Some disinformation experts, along with some elected officials, have pressed the social platforms for more action and transparency.

This year, the Congressional Hispanic Caucus pushed Meta, TikTok, YouTube and Twitter for meetings with their top executives to discuss the spread of misinformation in Spanish. YouTube made its chief executive, Susan Wojcicki, available; TikTok and Twitter sent other executives. The caucus and Meta were unable to schedule a meeting, and Meta said it planned to instead submit a written update.

The International Fact-Checking Network at Poynter sent an open letter to YouTube in January, describing the ease with which misinformation on the platform was flowing across borders. Researchers have said the same narrative often emerges on different sites in different countries, and then cross-pollinates in a feedback loop that makes it seem more believable. As one fact checker argued, an immigrant is more likely to trust a conspiracy theory voiced by both the person’s mother in El Salvador and a friend in San Francisco.

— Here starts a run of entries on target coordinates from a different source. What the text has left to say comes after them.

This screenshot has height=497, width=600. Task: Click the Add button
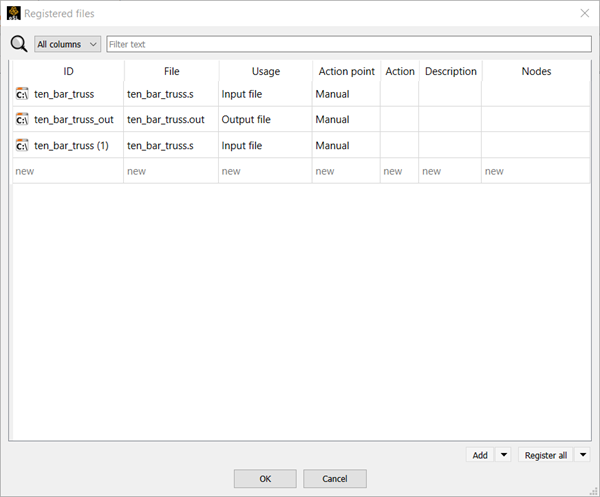tap(480, 455)
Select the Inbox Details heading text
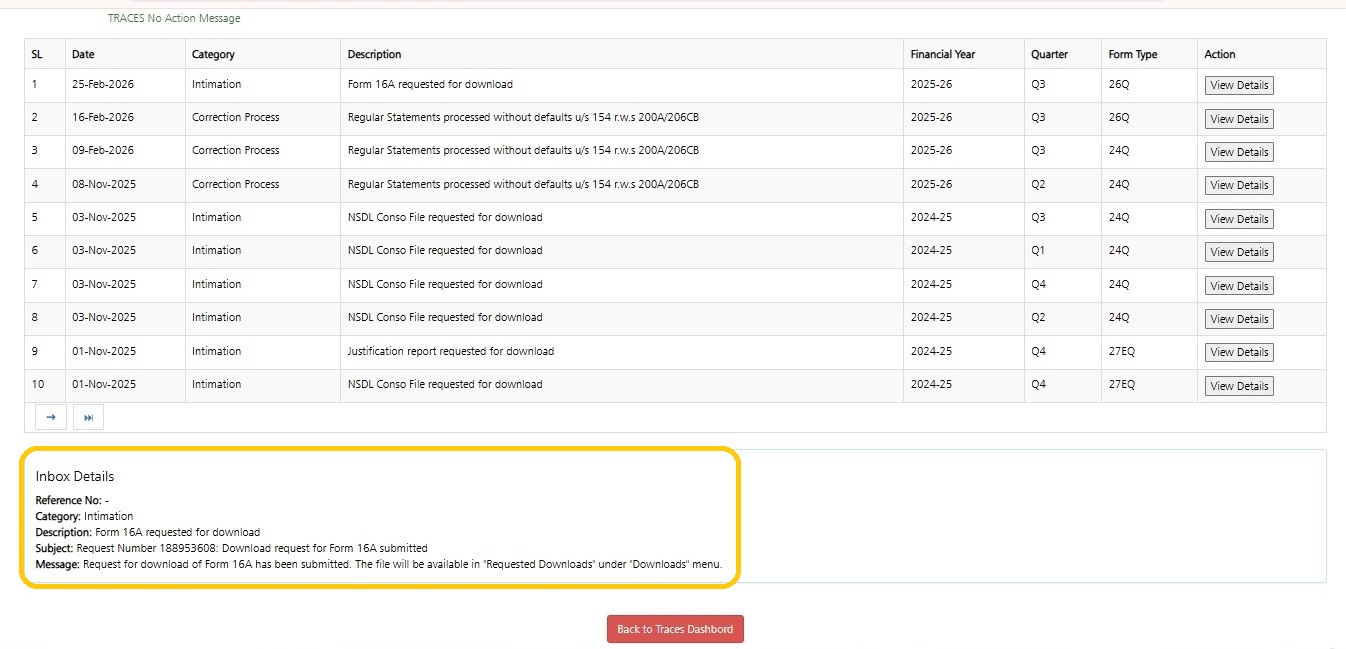The height and width of the screenshot is (649, 1346). coord(75,477)
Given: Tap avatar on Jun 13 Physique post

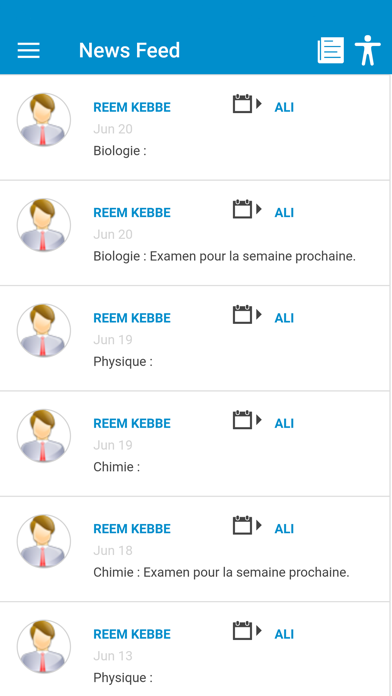Looking at the screenshot, I should click(x=44, y=646).
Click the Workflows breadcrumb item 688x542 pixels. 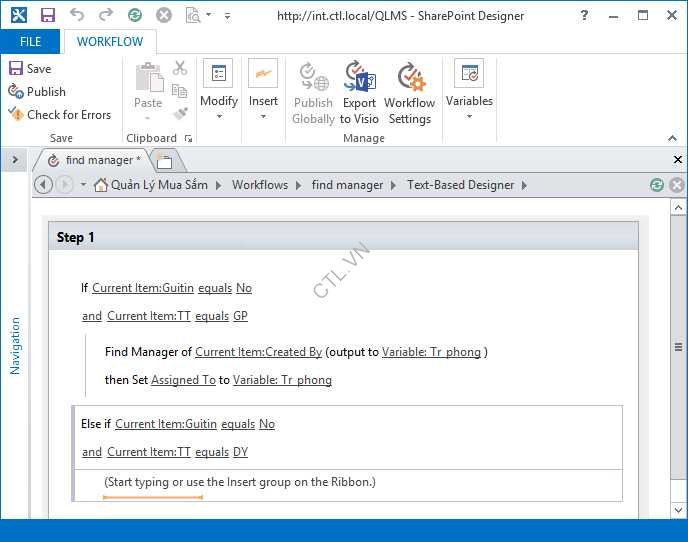coord(259,185)
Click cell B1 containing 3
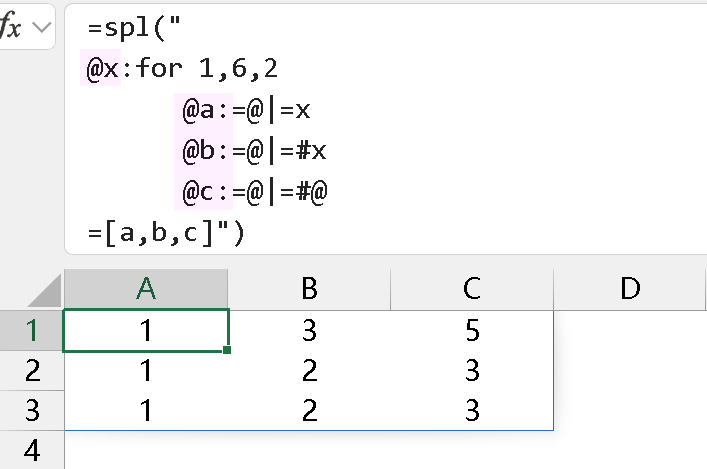Screen dimensions: 707x469 click(309, 331)
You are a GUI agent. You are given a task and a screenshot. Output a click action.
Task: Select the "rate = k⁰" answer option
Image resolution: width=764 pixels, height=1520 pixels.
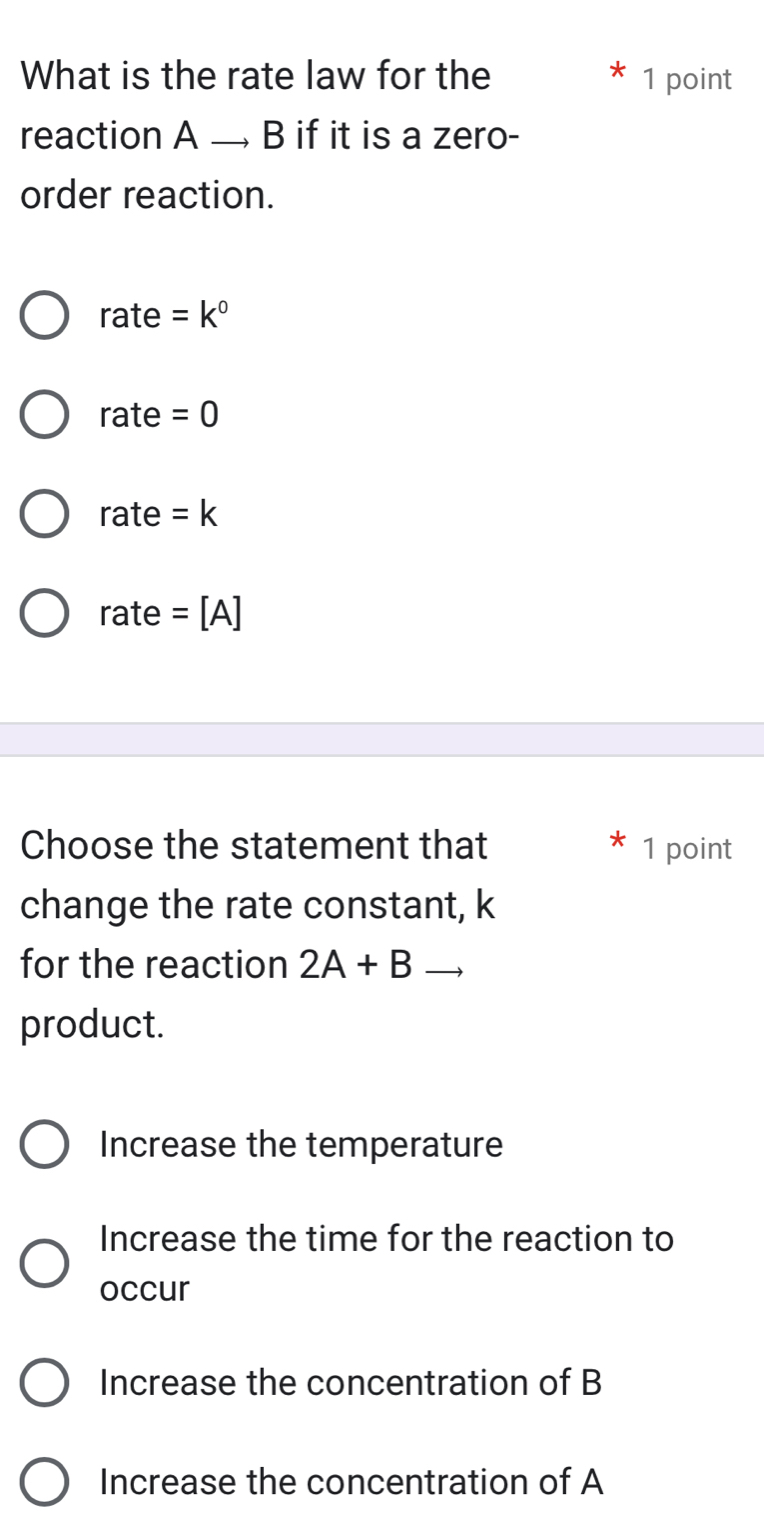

Misinformation can also do what researchers call platform-jump — originate in English on fringe services like Truth Social or Gab and then emerge later on more mainstream sites, presented in a different language or sometimes with a misleading translation attached.

Alethea Group, which helps corporations guard against disinformation, recently looked at seven YouTube channels that were based in Colombia but appeared to target conservative Spanish speakers living in or tied to the United States. Researchers found that the channels often took false or misleading narratives from conservative or foreign state media, repeated it on YouTube in Spanish, and then sometimes pointed viewers to platforms like Twitter and Telegram, where the translated content continued to spread. Sometimes, the channel operators tried to monetize the videos through ads or requests for donations or subscriptions.

Alethea found that one account with more than 300,000 subscribers repurposed and translated existing unsubstantiated narratives that the F.B.I. had deliberately planted documents at Mar-a-Lago to entrap former President Donald J. Trump, according to the report. The title of one video was “S4LE LA V3RDAD” instead of “sale la verdad” (the truth comes out), which Alethea researchers believe may have been a potential attempt to evade YouTube moderators. Other researchers have discovered accounts, previously terminated by platforms for violating misinformation guidelines, that reincarnated under different aliases.